WHAT IS NEEDED:
The lines needed are those from the start of the records through the line holding "The height and width of the screenshot is (576, 768).", each copied exactly.

INPUT RECORDS:
------------

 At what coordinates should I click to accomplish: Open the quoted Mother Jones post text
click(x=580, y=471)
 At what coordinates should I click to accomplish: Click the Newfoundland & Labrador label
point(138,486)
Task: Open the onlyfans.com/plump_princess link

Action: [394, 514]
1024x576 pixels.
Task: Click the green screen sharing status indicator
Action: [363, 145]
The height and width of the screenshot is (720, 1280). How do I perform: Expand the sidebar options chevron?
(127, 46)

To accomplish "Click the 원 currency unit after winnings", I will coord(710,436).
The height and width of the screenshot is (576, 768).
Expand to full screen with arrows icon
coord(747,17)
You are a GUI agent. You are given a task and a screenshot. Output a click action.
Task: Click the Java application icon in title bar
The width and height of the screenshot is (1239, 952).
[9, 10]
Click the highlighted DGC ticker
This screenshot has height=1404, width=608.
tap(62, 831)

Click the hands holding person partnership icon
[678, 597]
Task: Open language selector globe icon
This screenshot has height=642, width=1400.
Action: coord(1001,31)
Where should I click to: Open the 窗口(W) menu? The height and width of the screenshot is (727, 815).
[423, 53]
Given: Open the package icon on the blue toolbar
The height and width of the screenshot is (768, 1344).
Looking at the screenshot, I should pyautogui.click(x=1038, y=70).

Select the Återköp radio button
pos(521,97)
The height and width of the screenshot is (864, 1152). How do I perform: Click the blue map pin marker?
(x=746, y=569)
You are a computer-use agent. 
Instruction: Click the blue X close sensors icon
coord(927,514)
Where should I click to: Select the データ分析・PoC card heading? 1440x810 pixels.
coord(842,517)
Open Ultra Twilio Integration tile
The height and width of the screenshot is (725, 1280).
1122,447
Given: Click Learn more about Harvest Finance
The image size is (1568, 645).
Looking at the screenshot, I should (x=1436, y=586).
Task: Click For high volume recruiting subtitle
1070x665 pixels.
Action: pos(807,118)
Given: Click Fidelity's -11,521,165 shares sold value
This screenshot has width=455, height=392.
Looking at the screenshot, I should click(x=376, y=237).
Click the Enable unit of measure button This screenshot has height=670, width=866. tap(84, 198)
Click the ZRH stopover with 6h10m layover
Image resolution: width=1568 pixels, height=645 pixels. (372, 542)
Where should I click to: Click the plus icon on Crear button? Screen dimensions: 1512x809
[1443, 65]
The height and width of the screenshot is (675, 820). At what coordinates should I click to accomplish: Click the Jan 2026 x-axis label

------------

FINISHED EXERCISE:
 At what coordinates should I click to accomplish: Open the quoted Mother Jones post text
click(x=580, y=471)
 At what coordinates should I click to accomplish: Click the Newfoundland & Labrador label
point(138,486)
Task: Open the onlyfans.com/plump_princess link

Action: [394, 514]
1024x576 pixels.
Task: Click the green screen sharing status indicator
Action: [363, 145]
The height and width of the screenshot is (720, 1280). How do I perform: Expand the sidebar options chevron?
(127, 46)

To accomplish "Click the 원 currency unit after winnings", I will coord(710,436).
The height and width of the screenshot is (576, 768).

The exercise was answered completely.